The Cyber Kill Chain Wasn't Built for AI Agents. Here's How I Extended It

Share
The Cyber Kill Chain Wasn't Built for AI Agents. Here's How I Extended It
Photo by Karine Avetisyan / Unsplash

A compromised AI agent doesn't need an exploit to do damage. It doesn't escalate privileges or load shellcode. It calls the tools it was already given, with arguments an attacker influenced through a poisoned web page or a malicious tool description. By the time anything looks wrong, the agent has already sent the email, written the file, or moved data between two systems it had every right to touch.

I kept hitting the gap between that reality and the model most of us still use to reason about intrusions. The Lockheed Martin Cyber Kill Chain has been the backbone of detection and response for over a decade. Seven stages, from reconnaissance to actions on objectives, and one powerful idea behind them: break any single stage and the whole attack fails. I wrote a book with Shreyas Kumar last year about putting that model to work in practice. I still believe in it.

But the seven stages carry assumptions that AI quietly breaks. They assume a human attacker working a network and endpoint surface. They assume the attacker has to get code onto a system and run it. Neither holds when the target is a language model or an agent with tool access.

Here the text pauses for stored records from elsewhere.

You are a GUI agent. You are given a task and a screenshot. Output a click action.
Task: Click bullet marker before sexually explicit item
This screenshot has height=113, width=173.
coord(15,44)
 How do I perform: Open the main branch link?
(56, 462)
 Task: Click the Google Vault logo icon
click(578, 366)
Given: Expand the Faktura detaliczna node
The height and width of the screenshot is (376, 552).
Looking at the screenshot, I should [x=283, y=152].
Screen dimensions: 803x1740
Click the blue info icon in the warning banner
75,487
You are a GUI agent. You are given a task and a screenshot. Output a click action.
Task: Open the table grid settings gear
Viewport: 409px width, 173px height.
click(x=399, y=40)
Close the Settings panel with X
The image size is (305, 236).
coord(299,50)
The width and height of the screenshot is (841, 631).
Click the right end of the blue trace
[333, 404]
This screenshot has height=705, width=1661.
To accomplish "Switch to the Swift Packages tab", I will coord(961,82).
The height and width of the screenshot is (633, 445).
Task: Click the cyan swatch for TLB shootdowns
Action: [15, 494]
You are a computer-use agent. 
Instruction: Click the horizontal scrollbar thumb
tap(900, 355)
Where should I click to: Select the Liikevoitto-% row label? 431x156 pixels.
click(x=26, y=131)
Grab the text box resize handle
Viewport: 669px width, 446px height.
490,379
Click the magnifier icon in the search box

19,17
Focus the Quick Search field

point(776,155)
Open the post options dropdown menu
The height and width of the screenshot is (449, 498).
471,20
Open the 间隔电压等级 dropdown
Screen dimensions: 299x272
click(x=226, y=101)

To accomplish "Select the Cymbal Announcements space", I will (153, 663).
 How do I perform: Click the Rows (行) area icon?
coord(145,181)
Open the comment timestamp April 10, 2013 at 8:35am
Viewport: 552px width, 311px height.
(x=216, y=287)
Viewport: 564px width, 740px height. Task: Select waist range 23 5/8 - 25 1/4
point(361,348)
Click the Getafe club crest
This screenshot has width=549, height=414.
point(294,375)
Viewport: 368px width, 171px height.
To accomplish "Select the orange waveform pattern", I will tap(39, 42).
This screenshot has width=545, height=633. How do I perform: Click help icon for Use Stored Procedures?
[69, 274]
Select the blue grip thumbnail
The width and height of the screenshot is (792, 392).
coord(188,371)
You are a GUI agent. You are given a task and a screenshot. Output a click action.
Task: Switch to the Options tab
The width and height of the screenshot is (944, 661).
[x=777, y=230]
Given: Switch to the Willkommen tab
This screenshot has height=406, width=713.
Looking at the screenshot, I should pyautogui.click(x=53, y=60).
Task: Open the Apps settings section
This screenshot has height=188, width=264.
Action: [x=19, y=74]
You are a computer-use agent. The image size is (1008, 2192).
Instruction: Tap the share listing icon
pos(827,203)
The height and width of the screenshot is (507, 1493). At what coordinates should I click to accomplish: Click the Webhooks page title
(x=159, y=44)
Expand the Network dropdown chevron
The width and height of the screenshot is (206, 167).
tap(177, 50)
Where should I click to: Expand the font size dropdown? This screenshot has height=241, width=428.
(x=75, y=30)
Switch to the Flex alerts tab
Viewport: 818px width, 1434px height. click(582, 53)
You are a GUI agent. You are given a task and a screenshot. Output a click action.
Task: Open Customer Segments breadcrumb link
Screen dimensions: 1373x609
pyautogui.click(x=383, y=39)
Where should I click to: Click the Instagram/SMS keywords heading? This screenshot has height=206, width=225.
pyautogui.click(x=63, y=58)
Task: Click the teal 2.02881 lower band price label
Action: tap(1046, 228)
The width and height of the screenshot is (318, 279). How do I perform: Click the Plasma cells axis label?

So I extended the model instead of throwing it out. The result is the Extended Cyber Kill Chain for AI-Era Threats, and it is now public and openly licensed.

Where the original model breaks

Four assumptions fail, and each failure pointed at something the framework had to add.

Timing is the first problem. A poisoned training set or a backdoored model published to a public registry can compromise an organization before it has any contact with the attacker at all. The compromise is staged into the supply chain and waits to be pulled in. The canonical kill chain starts at reconnaissance and has nowhere to put an attack that lands before reconnaissance even begins.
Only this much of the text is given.